Anticancer effects of 3,3′-diindolylmethane are associated with G1 arrest and mitochondria-dependent apoptosis in human nasopharyngeal carcinoma cells

Abstract

The antitumor effects of 3,3′-diindolylmethane (DIM) are exhibited in a number of human cancer cells. However, there have been few studies performed concerning the effect of DIM on nasopharyngeal cancer (NPC) cells. In the present study, we examined the in vitro antitumor activity of DIM on the poorly differentiated NPC cell line CNE-2. The potential molecular mechanisms of the activity were also explored. CNE-2 cells were treated with varying concentrations of DIM for different times. Cell proliferation and apoptosis were detected and the molecular mechanisms involved in these effects were characterized. The results demonstrated that DIM at concentrations of 15–100 μM caused dose- and time-dependent inhibition of CNE-2 cell proliferation. Flow cytometry analysis revealed a high sub-G1 cell peak following treatment with DIM, and the rate of apoptosis increased. DIM may elevate the levels of cleaved Bid and Bax and enhance mitochondrial membrane depolarization, allowing the efflux of cytochrome c, Smac and Omi into the cytosol. The levels of caspases-3, -8 and -9 and cleaved poly (ADP-ribose) polymerase (PARP) were upregulated following DIM treatment in a dose-dependent manner.
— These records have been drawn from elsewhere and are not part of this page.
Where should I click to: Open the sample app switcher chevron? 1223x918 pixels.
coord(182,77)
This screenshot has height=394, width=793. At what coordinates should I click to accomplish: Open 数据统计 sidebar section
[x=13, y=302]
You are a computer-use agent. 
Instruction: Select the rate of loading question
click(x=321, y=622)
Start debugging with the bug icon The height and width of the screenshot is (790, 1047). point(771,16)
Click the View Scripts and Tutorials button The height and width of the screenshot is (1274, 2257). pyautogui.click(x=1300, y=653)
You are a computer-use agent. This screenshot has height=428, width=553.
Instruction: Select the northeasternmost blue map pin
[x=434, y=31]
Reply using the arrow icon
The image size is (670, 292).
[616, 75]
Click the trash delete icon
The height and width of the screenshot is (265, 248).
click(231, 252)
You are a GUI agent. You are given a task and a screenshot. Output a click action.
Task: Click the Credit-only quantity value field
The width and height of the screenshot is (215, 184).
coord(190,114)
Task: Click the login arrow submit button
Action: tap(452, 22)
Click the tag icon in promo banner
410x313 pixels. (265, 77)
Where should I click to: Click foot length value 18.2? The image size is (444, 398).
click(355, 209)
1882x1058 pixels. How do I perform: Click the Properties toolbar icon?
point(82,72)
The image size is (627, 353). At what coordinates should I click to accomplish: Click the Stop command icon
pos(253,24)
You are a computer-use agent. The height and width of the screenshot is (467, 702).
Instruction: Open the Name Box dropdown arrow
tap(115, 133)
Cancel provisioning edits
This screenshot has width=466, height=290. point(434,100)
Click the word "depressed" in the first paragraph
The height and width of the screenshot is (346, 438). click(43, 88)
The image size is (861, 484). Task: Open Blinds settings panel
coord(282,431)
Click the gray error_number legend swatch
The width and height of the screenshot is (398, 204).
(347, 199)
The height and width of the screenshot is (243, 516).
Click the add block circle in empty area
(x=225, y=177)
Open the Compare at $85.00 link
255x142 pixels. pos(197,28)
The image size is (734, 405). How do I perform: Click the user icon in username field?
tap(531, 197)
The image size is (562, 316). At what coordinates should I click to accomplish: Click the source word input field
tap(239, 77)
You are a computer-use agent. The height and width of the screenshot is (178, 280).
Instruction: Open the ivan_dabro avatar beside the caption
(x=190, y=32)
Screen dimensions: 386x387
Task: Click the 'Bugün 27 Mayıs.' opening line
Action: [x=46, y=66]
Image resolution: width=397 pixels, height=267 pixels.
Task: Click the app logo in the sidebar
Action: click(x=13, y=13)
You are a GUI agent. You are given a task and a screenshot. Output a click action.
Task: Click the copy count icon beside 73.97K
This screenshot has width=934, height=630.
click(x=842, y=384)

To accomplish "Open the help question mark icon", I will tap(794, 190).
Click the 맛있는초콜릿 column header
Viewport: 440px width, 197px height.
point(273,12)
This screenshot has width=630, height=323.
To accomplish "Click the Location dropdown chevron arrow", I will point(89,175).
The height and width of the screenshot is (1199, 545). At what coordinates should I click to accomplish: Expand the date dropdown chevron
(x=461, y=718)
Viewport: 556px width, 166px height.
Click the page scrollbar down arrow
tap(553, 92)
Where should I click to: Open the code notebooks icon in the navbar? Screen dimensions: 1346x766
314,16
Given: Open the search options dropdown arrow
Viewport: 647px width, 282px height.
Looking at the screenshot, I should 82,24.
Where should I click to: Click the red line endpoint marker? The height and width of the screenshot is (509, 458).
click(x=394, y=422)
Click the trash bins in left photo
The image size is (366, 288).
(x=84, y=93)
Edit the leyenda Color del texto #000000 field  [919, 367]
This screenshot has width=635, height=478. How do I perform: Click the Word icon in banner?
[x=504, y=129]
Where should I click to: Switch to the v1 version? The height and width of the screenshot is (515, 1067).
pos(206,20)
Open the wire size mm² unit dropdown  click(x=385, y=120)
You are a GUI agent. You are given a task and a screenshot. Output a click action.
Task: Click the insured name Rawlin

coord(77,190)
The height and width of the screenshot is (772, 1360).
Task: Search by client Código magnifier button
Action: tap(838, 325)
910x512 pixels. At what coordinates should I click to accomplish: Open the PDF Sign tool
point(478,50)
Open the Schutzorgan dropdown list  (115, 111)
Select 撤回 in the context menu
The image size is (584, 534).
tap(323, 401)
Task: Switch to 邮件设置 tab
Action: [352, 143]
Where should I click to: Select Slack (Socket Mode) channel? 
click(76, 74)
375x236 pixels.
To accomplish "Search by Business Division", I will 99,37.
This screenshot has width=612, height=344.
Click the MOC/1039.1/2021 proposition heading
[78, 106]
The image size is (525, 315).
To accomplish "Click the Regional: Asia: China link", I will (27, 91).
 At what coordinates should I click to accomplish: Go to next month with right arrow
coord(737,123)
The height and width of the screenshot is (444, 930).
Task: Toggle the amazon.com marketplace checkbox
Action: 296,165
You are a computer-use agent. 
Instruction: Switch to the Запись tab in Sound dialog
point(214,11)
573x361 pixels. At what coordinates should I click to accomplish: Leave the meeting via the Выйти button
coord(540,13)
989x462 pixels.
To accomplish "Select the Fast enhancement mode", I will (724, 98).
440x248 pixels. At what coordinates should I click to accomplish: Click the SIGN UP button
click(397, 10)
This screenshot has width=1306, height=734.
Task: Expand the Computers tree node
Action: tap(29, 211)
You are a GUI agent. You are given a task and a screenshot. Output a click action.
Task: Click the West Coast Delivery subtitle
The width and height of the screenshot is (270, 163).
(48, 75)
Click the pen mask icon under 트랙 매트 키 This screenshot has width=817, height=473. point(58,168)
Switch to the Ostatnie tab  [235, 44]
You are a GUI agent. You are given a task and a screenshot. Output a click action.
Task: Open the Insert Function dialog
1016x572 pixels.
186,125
DIM also inhibits the phosphorylation of IκB-α, and showed dose-dependent inhibition of Bcl-2, XIAP and NF-κB in CNE-2 cells in vitro. These results indicate that DIM inhibits cell proliferation by inducing cell cycle arrest at G0/G1 phase and induces the apoptosis of CNE-2 cells by regulating multiple molecules in a mitochondria-dependent pathway. DIM may be a preventive and therapeutic agent against NPC.